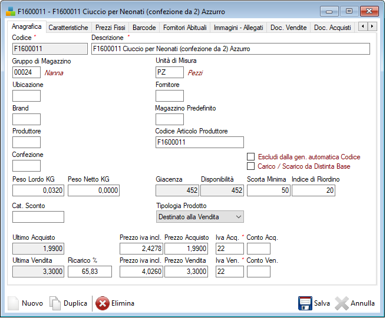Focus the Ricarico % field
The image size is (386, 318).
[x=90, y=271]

==============================

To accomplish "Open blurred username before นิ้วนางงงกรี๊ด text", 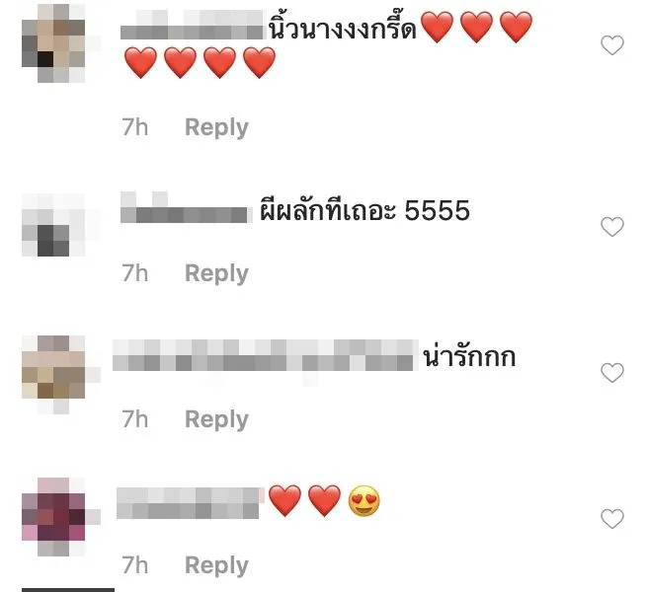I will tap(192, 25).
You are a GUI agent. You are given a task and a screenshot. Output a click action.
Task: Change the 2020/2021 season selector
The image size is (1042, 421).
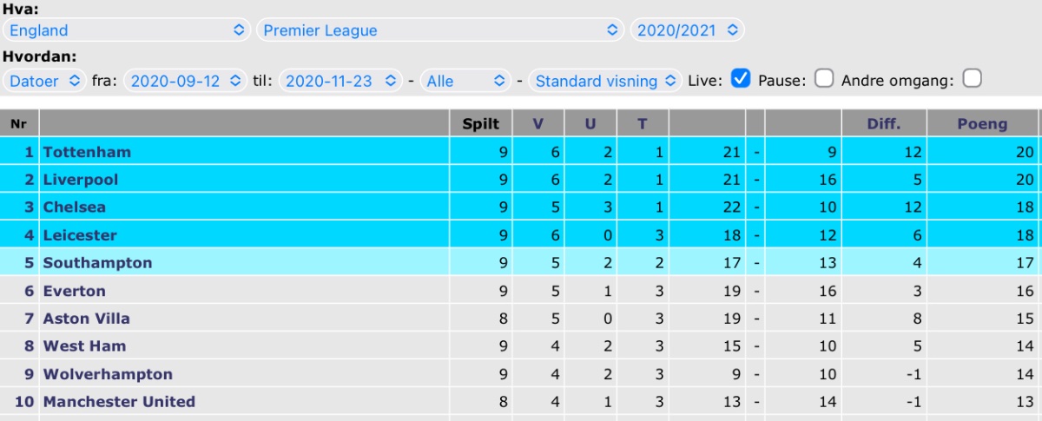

==============================

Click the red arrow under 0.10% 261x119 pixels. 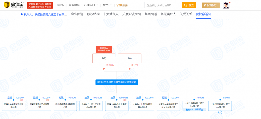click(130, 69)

==============================

**WHAT IS EXPECTED:**
Scan the listing above for the line that has "You are a GUI", then copy exactly from that line through the line that has "The image size is (1042, 421).".

**RESPONSE TO THE TASK:**
You are a GUI agent. You are given a task and a screenshot. Output a click action.
Task: Change the 2020/2021 season selector
The image size is (1042, 421).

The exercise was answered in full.